Преступления прошлого | Страница: 20

  • Georgia
  • Verdana
  • Tahoma
  • Symbol
  • Arial
16
px

Придется забрать Сэмми с собой в Оксфорд. Джулия, конечно, скажет, что хочет взять его себе, но куда ей собаку в Лондоне. А у Амелии в Оксфорде есть сад. Ей принадлежал второй этаж маленького, примыкающего к другому дому особняка эдвардианской эпохи — для одиночки жилье в самый раз; сад она делила с соседом снизу, тихим преподавателем геометрии из Нью-колледжа, по имени Филип, который отличался полным отсутствием сексуального интереса к обоим полам, но имел собаку (всего лишь шумного пекинеса) и, если что-то в доме ломалось, мог починить, а потому представлял собой идеального соседа. (Или серийного убийцу, по словам Джулии.) К облегчению Амелии, к саду он был равнодушен и предоставлял ей мульчировать, копать и сажать, сколько ее душе угодно. Амелия верила в садоводство, как Сильвия — в Бога. Подобно Сильвии, она приняла веру.

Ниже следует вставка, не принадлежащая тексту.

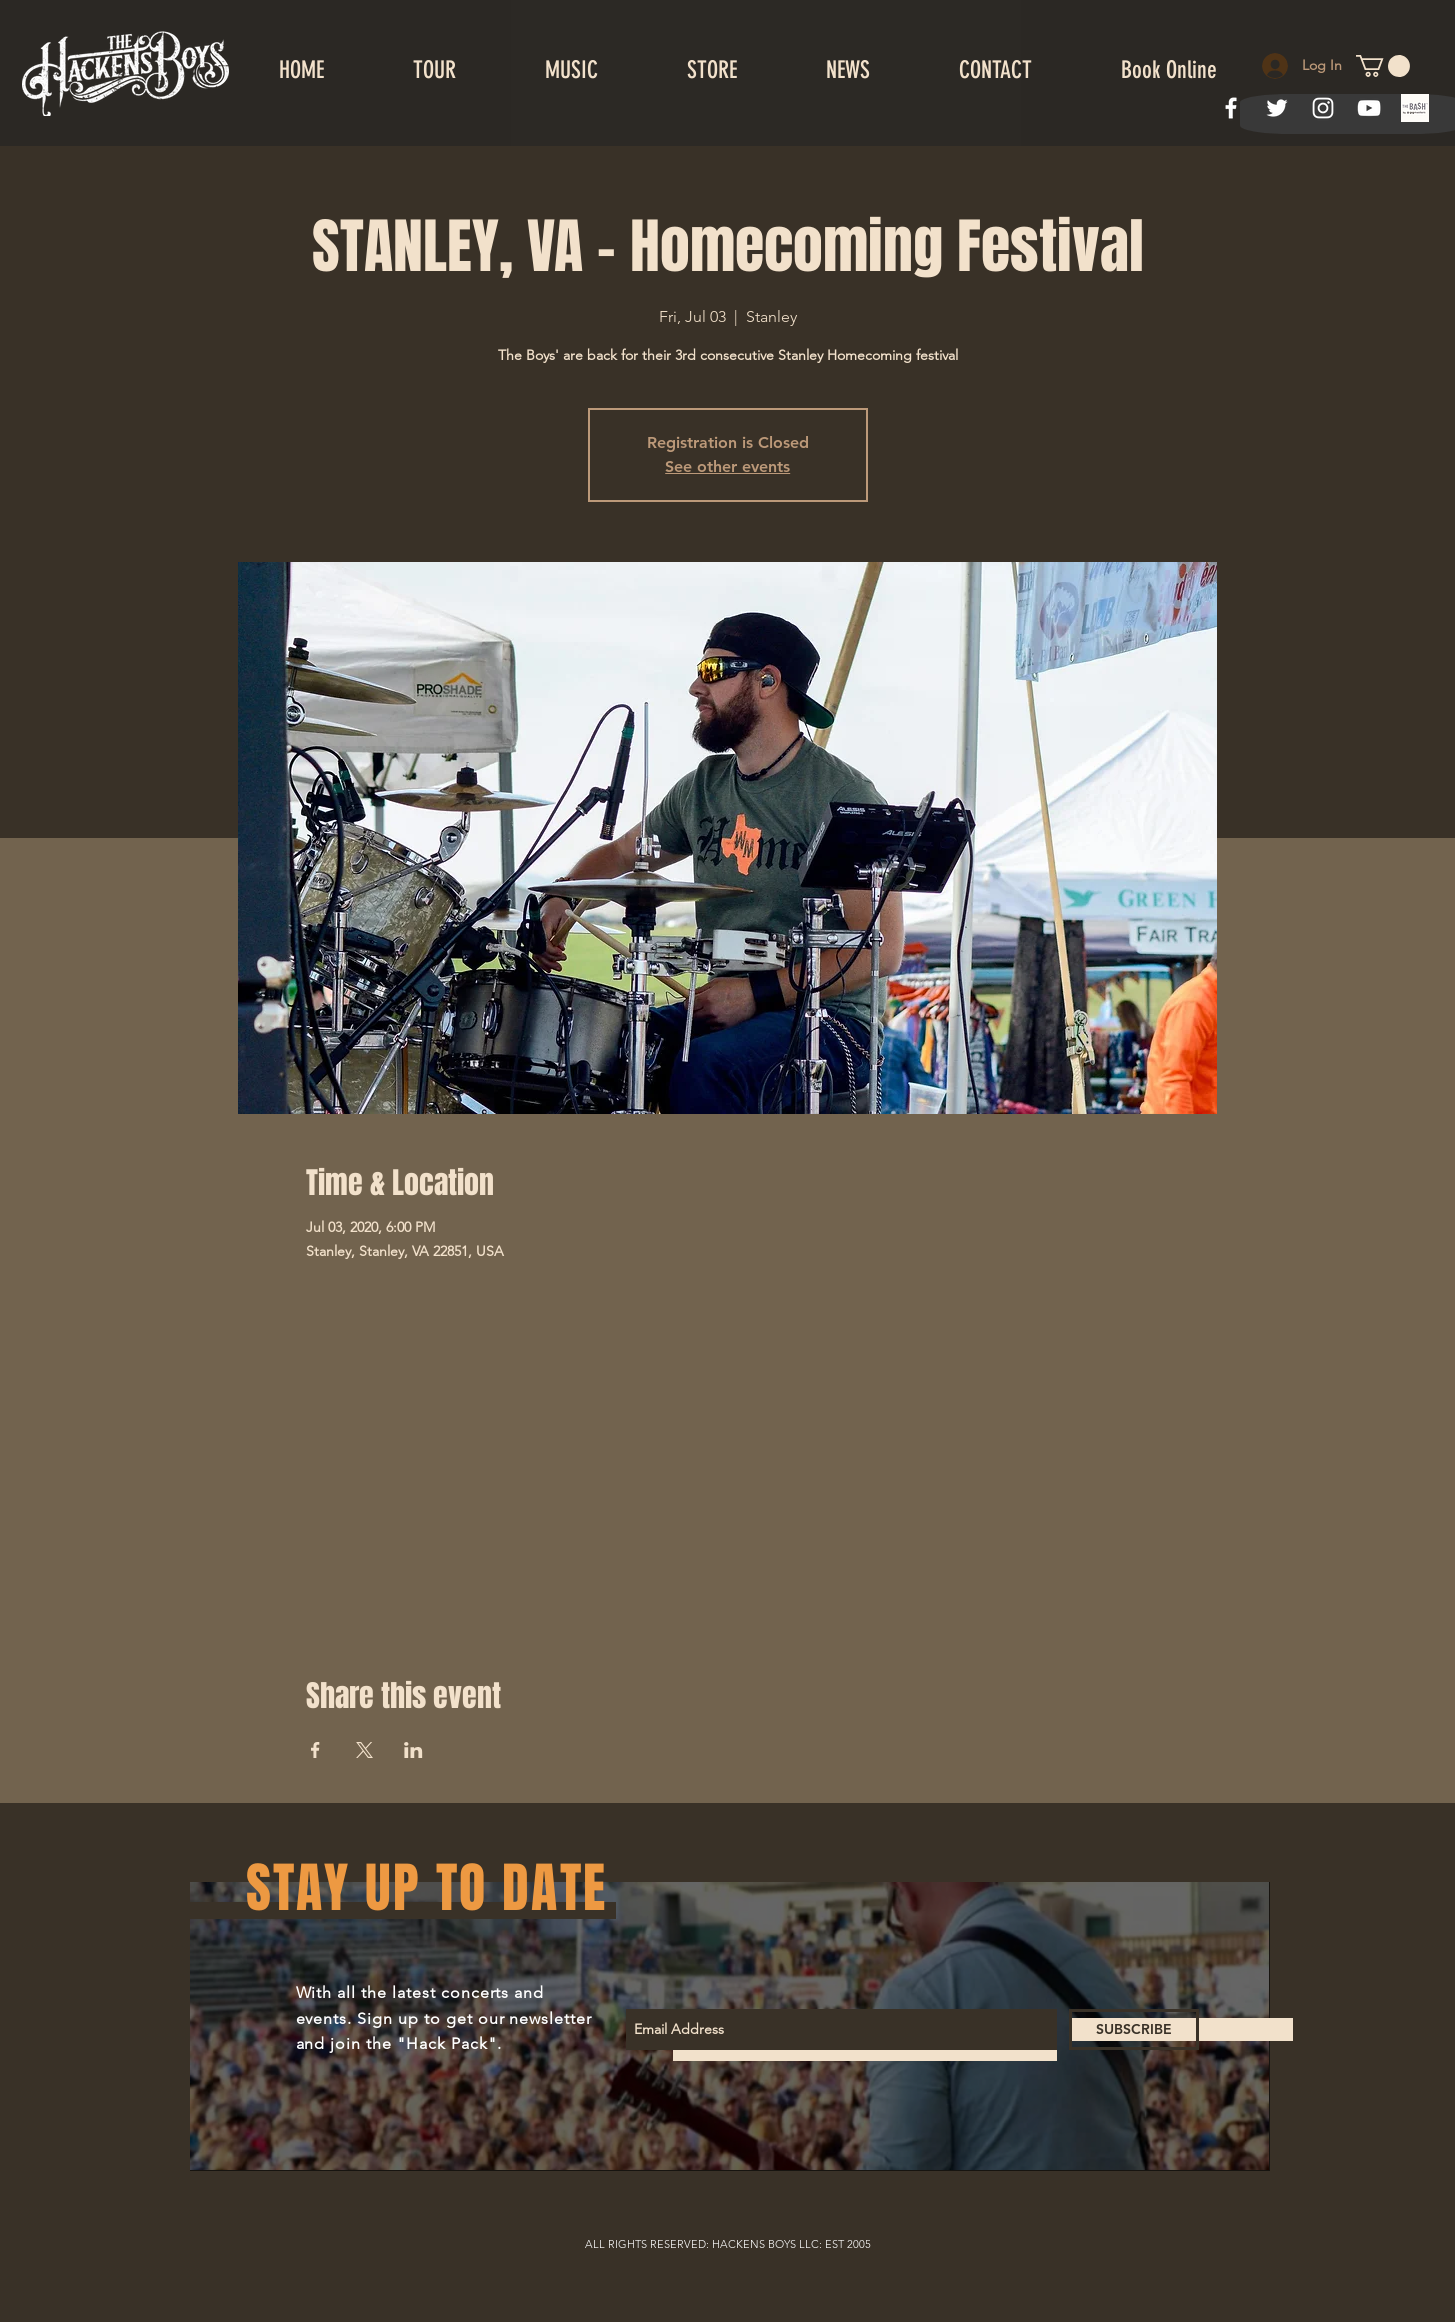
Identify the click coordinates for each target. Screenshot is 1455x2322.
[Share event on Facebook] (315, 1750)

Она и не подозревала, что в ней дремлет садовник, пока ей не исполнилось тридцать. В ноябре она посадила розу «королева датская», а в июне наблюдала, как один за другим раскрываются бутоны. Это было откровением: ты сажаешь что-нибудь — и оно растет. Когда Амелия попыталась объяснить это чудо Джулии, та выдала: «Да ла-а-адно?» — как подросток-дебил.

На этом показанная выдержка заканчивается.